Casino expansion brings jobs, fun
Murphy – Harrah’s Cherokee Valley River Casino & Hotel is about to unveil the second phase of its development.
The Ultrastar expansion – featuring a bowling alley, new restaurant and other amenities – will be open to the public starting Monday, adding a family element to the entertainment options offered at the nearly three-year-old facility.
The new expansion also will create 80-90 new jobs, Ultrastar spokesman Dan Terry said. The project was completed inside the budget $13 million, General Manager Lumpy Lambert said.
“The new additions bring two major benefits for our guests.
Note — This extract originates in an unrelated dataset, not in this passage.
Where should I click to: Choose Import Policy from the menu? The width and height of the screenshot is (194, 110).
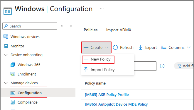point(99,70)
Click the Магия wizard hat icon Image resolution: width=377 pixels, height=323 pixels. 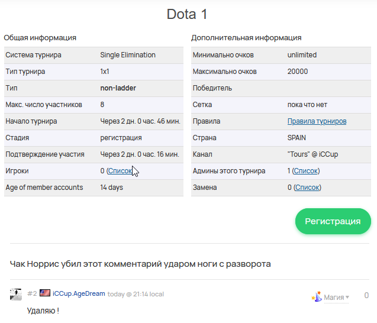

First of all, the family oriented entertainment, bowling and arcade gives visitors more options to enjoy when here,” Lambert said. “Secondly, The Landing Café will serve breakfast, lunch and dinner, and the sit-down dining atmosphere is something our guests have really been asking for.”
The Landing Cafe is one the jewels of the expansion, offering a long-awaited dining venue for patrons who before only had the food court on site for mid-gaming sustenance.
The restaurant will open for all three meals, but will not be open around the clock. Breakfast opens at 7 a.m., closing around 11 p.m. or midnight, depending on the day of the week. There is seating for 250 in the restaurant.
There will be a new bar with 10 table-top games, along with an entertainment stage for live music. The bowling alley has 16 lanes and includes options for food and drink service while you bowl.
The lounge area includes two billiard tables and a main meeting room, with auxiliary meeting rooms located in another area of the building. An arcade complete with ticket redemption is available as well.
The entire family friendly area of the expanded casino is non-smoking.
Lambert said it’s too early to worry about the next project, but plans for future additions would be looked at down the road. Harrah’s recently began an expansion at Cherokee Casino Resort that will include a new hotel tower and convention center.
“Our goals are centered around sustainable growth. That may mean additional expansion in the future, but it will depend on how business trends develop,” Lambert said.
As for any possibility of sports gambling being offered in the future after the overturn of the Professional & Amateur Sports Protection Act, Lambert said that is in wait-and-see mode.
“Any changes we may see will have to be agreed upon by the tribe and state. Both groups are aware of the ruling and have had some dialogue on the subject, but that’s all we know at this point,” Lambert said.